Nunsploitation
Pick a genre:
Visions of Ecstasy
Banned for over 20 years
Visions of Ecstasy, a short, 19 minute, experimental art film made in 1989, is the only film ever to have been banned outright in the UK solely on the grounds of blasphemy. Further its depiction and interpretations of the erotic imaginings of the 16th Century Carmelite nun, St. Teresa, were such that the films banning was upheld in an historic judgement at the European Court of Human Rights in Strasbourg in a case that took seven years to reach its conclusion. Now, due to the abolition of the UK's blasphemy law in 2008, Visions of Ecstasy is finally being released.

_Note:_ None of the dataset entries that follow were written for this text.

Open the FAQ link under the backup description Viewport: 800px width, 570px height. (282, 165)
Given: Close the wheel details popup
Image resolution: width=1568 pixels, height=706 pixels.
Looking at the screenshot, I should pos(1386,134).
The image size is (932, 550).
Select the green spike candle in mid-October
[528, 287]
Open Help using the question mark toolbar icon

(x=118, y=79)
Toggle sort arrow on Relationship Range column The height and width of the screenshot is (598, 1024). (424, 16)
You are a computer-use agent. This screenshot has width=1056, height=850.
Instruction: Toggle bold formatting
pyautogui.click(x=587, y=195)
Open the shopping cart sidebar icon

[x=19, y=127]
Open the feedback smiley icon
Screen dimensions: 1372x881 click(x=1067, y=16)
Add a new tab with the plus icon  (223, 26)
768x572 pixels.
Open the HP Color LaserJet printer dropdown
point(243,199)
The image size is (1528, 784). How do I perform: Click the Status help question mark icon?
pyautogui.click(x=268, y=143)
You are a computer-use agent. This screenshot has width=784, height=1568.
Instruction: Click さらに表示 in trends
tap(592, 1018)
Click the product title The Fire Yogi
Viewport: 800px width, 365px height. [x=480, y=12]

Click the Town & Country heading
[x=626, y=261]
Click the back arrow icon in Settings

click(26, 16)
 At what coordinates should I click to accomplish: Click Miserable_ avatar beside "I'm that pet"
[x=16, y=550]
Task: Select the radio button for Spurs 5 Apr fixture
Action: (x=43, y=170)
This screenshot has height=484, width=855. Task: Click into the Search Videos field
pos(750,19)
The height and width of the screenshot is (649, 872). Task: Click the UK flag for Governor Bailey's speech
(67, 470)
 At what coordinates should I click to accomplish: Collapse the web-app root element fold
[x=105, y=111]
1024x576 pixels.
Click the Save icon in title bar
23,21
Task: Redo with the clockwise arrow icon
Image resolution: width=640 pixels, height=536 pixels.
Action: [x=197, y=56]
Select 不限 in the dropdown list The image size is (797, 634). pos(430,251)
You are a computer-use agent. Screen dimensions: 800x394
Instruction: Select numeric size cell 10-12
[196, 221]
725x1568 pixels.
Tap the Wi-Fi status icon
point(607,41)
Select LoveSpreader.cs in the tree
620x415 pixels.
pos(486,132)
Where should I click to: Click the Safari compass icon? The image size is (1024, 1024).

The Sinful Nuns Of St. Valentine
An Italian nunsploitation epic, initially banned in Italy, in which a demented Mother Superior and a rabid collection of mentally disturbed and sex-crazed sisters lose their habits and morals with equal gusto. Inspired in part by the 'The Devils of Loudun" this is a classic of the genre.
The Demons
The prolific and manic Jess Franco has directed well over 200 films. Some are dire, the majority functional and a few are absolute classics of exploitation cinema. The Demons, Franco's shameless cash-in on Ken Russell's The Devils, is a true Franco masterpiece, featuring everything from torture, lesbian sex and demonic possession. The film centres on a witch who is burned at the stake by the inquisition but who, before the flames consume her, manages to curse the principal witchfinder and his minionswith dire results.